Charleston, W.Va. Hundreds of people marched through the state capital Saturday to urge prosecutors to add hate crime charges against six white people charged in the beating, torture and sexual assault of a 20-year-old black woman.
Authorities say the accused, three men and three women, held Megan Williams captive for days at a rural trailer - sexually assaulting her, beating her and forcing her to eat human and animal feces.
Police stopped traffic in downtown Charleston along the 2-mile route, as demonstrators held signs calling for the suspects to be charged with hate crimes.
"Hate crimes are out of control in America," Malik Shabazz, a legal adviser to Williams and her family and a founder of Black Lawyers for Justice, told the group at a rally before the march. "Nooses are being hung and our women are being raped by white mobs. What happened to Megan Williams was a hate crime and we want this prosecuted as a hate crime."

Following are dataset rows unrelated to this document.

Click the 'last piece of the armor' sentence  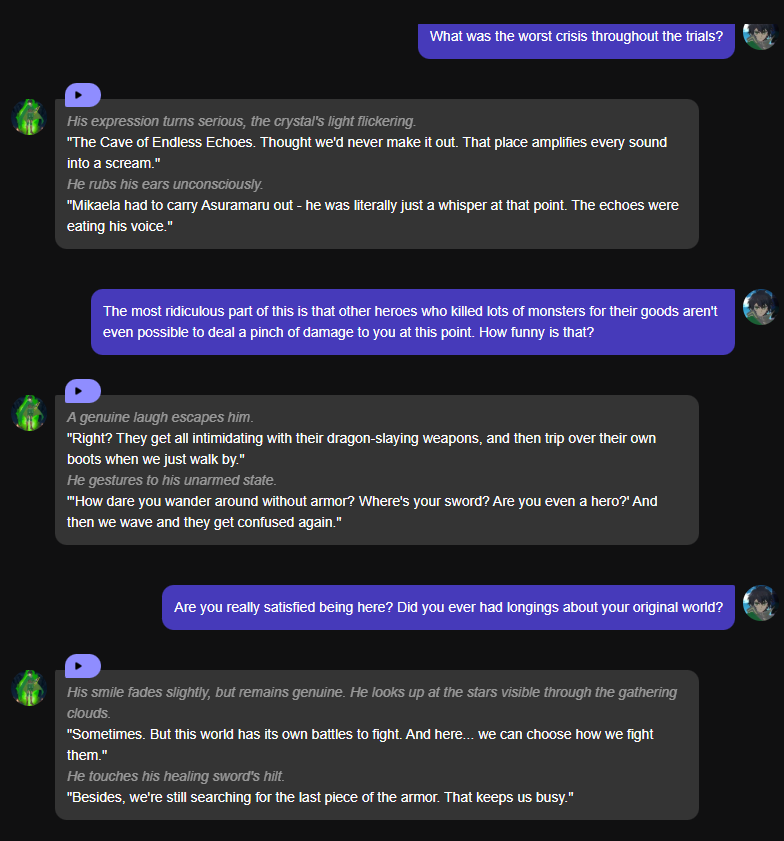[x=320, y=797]
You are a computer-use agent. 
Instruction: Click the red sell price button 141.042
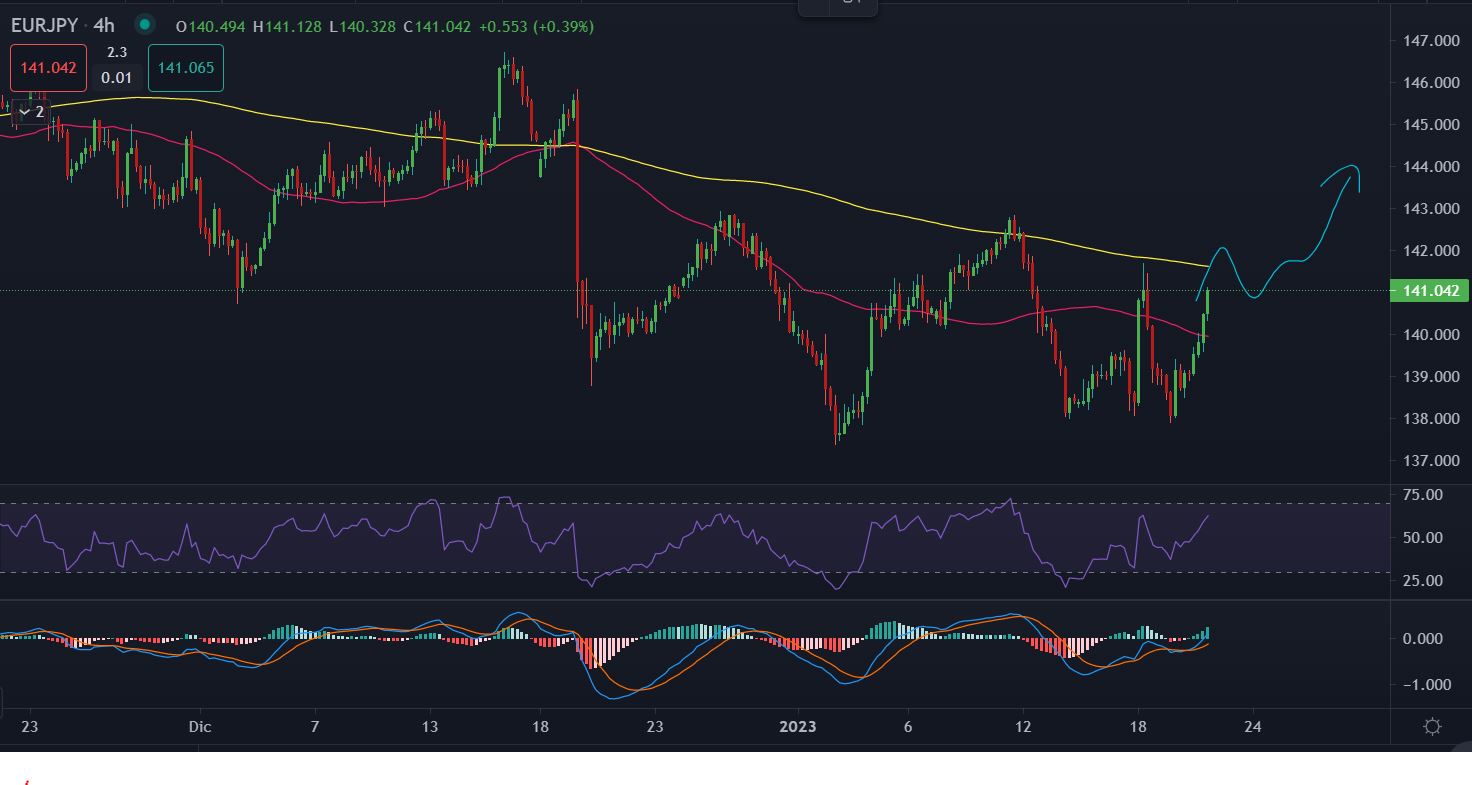click(x=48, y=69)
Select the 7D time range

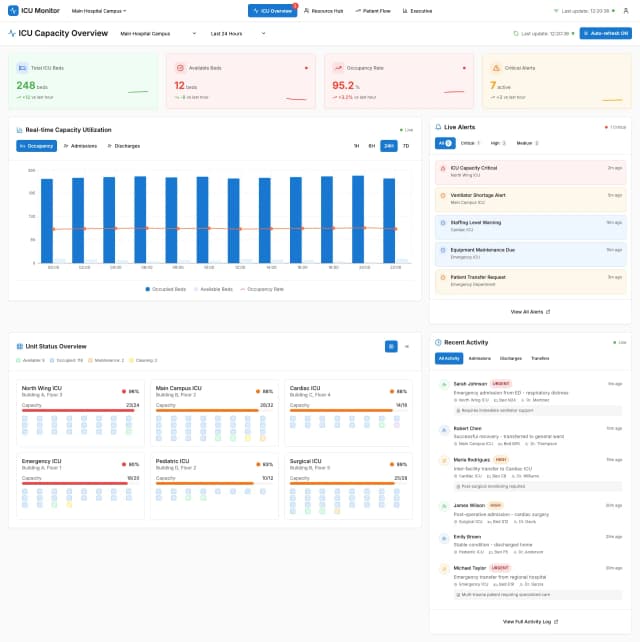[x=405, y=146]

Shabazz pointed to statements from suspect Frankie Brewster and her son, Bobby Brewster, that racial epithets were used every time Williams was stabbed.
Shabazz staged the rally despite a request by the city's black ministerial association and the National Association for the Advancement of Colored People not to gather because it could harm the prosecution's case.

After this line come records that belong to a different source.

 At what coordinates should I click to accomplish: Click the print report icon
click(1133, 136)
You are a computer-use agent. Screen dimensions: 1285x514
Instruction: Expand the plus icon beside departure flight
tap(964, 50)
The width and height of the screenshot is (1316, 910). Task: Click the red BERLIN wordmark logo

Logan County Prosecutor Brian Abraham has not filed hate crime charges in the case saying the other charges already filed carried harsher penalties. A hate crime conviction carries up to 10 years in prison in West Virginia. All six face kidnapping and sexual assault charges. Kidnapping carries a possible life sentence.
Abraham, who urged Williams and her family not to talk about the case or attend the rally, has said it might be difficult to prove a hate crime charge because Williams had a "social relationship" with one of the suspects for at least several months before the alleged assaults.
Williams attended the rally wearing a T-shirt with the message "Protect the Black Woman." In a brief speech, she showed her appreciation to her supporters.
The Associated Press generally does not identify suspected victims of sexual assault, but Williams and her mother agreed to release her name.